# YOUR GOAL
Reproduce every entry precisely as written.

# RECORDED INFORMATION
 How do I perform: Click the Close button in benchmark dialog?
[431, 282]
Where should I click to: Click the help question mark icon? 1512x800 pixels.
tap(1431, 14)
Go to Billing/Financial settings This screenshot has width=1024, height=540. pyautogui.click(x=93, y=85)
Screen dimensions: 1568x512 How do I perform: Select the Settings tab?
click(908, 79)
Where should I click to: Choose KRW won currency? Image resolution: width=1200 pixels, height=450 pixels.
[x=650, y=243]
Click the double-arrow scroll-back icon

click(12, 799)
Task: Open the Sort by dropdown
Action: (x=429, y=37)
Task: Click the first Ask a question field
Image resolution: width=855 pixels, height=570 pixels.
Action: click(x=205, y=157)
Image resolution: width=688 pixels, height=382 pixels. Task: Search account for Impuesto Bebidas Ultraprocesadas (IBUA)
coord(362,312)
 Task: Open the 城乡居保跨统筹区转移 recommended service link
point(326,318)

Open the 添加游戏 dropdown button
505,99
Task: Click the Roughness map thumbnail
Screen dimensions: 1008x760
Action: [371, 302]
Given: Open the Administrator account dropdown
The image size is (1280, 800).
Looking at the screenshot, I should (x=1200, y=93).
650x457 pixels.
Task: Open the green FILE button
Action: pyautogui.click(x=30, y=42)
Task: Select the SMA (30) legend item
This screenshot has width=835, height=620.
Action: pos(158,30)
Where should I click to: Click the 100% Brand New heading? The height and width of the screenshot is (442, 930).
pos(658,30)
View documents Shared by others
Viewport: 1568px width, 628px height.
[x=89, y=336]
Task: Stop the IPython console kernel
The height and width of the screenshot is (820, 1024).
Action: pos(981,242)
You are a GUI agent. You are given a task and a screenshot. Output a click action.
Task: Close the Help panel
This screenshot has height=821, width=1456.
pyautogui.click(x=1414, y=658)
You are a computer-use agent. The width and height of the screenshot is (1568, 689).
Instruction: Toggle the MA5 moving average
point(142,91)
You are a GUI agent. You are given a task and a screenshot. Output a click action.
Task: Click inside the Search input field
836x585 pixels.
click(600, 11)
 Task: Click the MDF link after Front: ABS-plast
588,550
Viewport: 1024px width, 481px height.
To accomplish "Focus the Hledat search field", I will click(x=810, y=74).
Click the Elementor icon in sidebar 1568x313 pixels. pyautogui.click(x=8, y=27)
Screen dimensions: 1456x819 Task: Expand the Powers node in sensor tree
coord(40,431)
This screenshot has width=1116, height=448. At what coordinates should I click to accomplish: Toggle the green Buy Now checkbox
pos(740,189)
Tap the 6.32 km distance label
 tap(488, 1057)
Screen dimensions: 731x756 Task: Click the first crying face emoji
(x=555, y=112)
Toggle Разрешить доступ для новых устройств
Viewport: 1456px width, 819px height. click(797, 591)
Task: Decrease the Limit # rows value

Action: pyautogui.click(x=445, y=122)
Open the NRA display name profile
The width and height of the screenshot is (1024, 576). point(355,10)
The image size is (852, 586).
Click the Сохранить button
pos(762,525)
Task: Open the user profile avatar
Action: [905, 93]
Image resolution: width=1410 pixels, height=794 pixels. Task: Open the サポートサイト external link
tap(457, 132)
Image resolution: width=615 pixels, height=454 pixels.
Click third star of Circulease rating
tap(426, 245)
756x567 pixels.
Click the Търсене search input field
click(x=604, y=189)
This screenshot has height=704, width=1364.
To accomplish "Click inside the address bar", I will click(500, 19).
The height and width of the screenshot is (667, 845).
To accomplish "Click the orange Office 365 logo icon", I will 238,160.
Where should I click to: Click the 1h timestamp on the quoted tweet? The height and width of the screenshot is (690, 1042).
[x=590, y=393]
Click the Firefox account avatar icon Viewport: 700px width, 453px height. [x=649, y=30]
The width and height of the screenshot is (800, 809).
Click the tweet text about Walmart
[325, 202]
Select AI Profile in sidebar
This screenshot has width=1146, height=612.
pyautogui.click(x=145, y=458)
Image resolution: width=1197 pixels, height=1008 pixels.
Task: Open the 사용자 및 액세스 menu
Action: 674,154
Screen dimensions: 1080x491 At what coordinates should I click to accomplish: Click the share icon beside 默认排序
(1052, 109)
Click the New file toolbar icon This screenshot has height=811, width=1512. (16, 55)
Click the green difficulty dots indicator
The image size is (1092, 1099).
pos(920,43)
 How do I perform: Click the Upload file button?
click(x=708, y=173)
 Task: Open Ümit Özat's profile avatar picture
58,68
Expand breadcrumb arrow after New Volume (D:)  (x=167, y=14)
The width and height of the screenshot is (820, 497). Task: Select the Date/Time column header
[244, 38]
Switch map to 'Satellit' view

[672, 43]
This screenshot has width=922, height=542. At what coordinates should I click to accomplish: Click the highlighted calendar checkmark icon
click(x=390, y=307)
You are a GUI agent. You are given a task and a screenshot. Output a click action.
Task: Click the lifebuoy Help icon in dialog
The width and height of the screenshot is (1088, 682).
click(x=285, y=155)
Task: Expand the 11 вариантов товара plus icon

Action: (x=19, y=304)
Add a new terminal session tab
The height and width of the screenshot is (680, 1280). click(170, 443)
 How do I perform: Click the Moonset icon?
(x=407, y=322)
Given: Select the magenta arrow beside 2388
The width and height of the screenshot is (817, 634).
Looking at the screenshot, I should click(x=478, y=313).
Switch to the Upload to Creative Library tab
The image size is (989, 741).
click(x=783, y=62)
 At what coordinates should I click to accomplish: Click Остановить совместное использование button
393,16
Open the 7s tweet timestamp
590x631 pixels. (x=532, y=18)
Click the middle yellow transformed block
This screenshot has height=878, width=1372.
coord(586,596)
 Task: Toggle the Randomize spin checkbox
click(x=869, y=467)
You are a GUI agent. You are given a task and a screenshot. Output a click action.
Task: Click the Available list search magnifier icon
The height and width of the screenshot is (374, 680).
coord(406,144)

# SOLUTION TO THE PROBLEM
 How do I perform: Click the Close button in benchmark dialog?
[431, 282]
Where should I click to: Click the help question mark icon? 1512x800 pixels.
tap(1431, 14)
Go to Billing/Financial settings This screenshot has width=1024, height=540. pyautogui.click(x=93, y=85)
Screen dimensions: 1568x512 How do I perform: Select the Settings tab?
click(908, 79)
Where should I click to: Choose KRW won currency? Image resolution: width=1200 pixels, height=450 pixels.
[x=650, y=243]
Click the double-arrow scroll-back icon

click(12, 799)
Task: Open the Sort by dropdown
Action: (x=429, y=37)
Task: Click the first Ask a question field
Image resolution: width=855 pixels, height=570 pixels.
Action: click(x=205, y=157)
Image resolution: width=688 pixels, height=382 pixels. Task: Search account for Impuesto Bebidas Ultraprocesadas (IBUA)
coord(362,312)
 Task: Open the 城乡居保跨统筹区转移 recommended service link
point(326,318)

Open the 添加游戏 dropdown button
505,99
Task: Click the Roughness map thumbnail
Screen dimensions: 1008x760
Action: [371, 302]
Given: Open the Administrator account dropdown
The image size is (1280, 800).
Looking at the screenshot, I should (x=1200, y=93).
650x457 pixels.
Task: Open the green FILE button
Action: pyautogui.click(x=30, y=42)
Task: Select the SMA (30) legend item
This screenshot has width=835, height=620.
Action: pos(158,30)
Where should I click to: Click the 100% Brand New heading? The height and width of the screenshot is (442, 930).
pos(658,30)
View documents Shared by others
Viewport: 1568px width, 628px height.
[x=89, y=336]
Task: Stop the IPython console kernel
The height and width of the screenshot is (820, 1024).
Action: pos(981,242)
You are a GUI agent. You are given a task and a screenshot. Output a click action.
Task: Close the Help panel
This screenshot has height=821, width=1456.
pyautogui.click(x=1414, y=658)
You are a computer-use agent. The width and height of the screenshot is (1568, 689).
Instruction: Toggle the MA5 moving average
point(142,91)
You are a GUI agent. You are given a task and a screenshot. Output a click action.
Task: Click inside the Search input field
836x585 pixels.
click(600, 11)
 Task: Click the MDF link after Front: ABS-plast
588,550
Viewport: 1024px width, 481px height.
To accomplish "Focus the Hledat search field", I will click(x=810, y=74).
Click the Elementor icon in sidebar 1568x313 pixels. pyautogui.click(x=8, y=27)
Screen dimensions: 1456x819 Task: Expand the Powers node in sensor tree
coord(40,431)
This screenshot has width=1116, height=448. At what coordinates should I click to accomplish: Toggle the green Buy Now checkbox
pos(740,189)
Tap the 6.32 km distance label
 tap(488, 1057)
Screen dimensions: 731x756 Task: Click the first crying face emoji
(x=555, y=112)
Toggle Разрешить доступ для новых устройств
Viewport: 1456px width, 819px height. click(797, 591)
Task: Decrease the Limit # rows value

Action: pyautogui.click(x=445, y=122)
Open the NRA display name profile
The width and height of the screenshot is (1024, 576). point(355,10)
The image size is (852, 586).
Click the Сохранить button
pos(762,525)
Task: Open the user profile avatar
Action: [905, 93]
Image resolution: width=1410 pixels, height=794 pixels. Task: Open the サポートサイト external link
tap(457, 132)
Image resolution: width=615 pixels, height=454 pixels.
Click third star of Circulease rating
tap(426, 245)
756x567 pixels.
Click the Търсене search input field
click(x=604, y=189)
This screenshot has height=704, width=1364.
To accomplish "Click inside the address bar", I will click(500, 19).
The height and width of the screenshot is (667, 845).
To accomplish "Click the orange Office 365 logo icon", I will 238,160.
Where should I click to: Click the 1h timestamp on the quoted tweet? The height and width of the screenshot is (690, 1042).
[x=590, y=393]
Click the Firefox account avatar icon Viewport: 700px width, 453px height. [x=649, y=30]
The width and height of the screenshot is (800, 809).
Click the tweet text about Walmart
[325, 202]
Select AI Profile in sidebar
This screenshot has width=1146, height=612.
pyautogui.click(x=145, y=458)
Image resolution: width=1197 pixels, height=1008 pixels.
Task: Open the 사용자 및 액세스 menu
Action: 674,154
Screen dimensions: 1080x491 At what coordinates should I click to accomplish: Click the share icon beside 默认排序
(1052, 109)
Click the New file toolbar icon This screenshot has height=811, width=1512. (16, 55)
Click the green difficulty dots indicator
The image size is (1092, 1099).
pos(920,43)
 How do I perform: Click the Upload file button?
click(x=708, y=173)
 Task: Open Ümit Özat's profile avatar picture
58,68
Expand breadcrumb arrow after New Volume (D:)  (x=167, y=14)
The width and height of the screenshot is (820, 497). Task: Select the Date/Time column header
[244, 38]
Switch map to 'Satellit' view

[672, 43]
This screenshot has width=922, height=542. At what coordinates should I click to accomplish: Click the highlighted calendar checkmark icon
click(x=390, y=307)
You are a GUI agent. You are given a task and a screenshot. Output a click action.
Task: Click the lifebuoy Help icon in dialog
The width and height of the screenshot is (1088, 682).
click(x=285, y=155)
Task: Expand the 11 вариантов товара plus icon

Action: (x=19, y=304)
Add a new terminal session tab
The height and width of the screenshot is (680, 1280). click(170, 443)
 How do I perform: Click the Moonset icon?
(x=407, y=322)
Given: Select the magenta arrow beside 2388
The width and height of the screenshot is (817, 634).
Looking at the screenshot, I should click(x=478, y=313).
Switch to the Upload to Creative Library tab
The image size is (989, 741).
click(x=783, y=62)
 At what coordinates should I click to accomplish: Click Остановить совместное использование button
393,16
Open the 7s tweet timestamp
590x631 pixels. (x=532, y=18)
Click the middle yellow transformed block
This screenshot has height=878, width=1372.
coord(586,596)
 Task: Toggle the Randomize spin checkbox
click(x=869, y=467)
You are a GUI agent. You are given a task and a screenshot. Output a click action.
Task: Click the Available list search magnifier icon
The height and width of the screenshot is (374, 680).
coord(406,144)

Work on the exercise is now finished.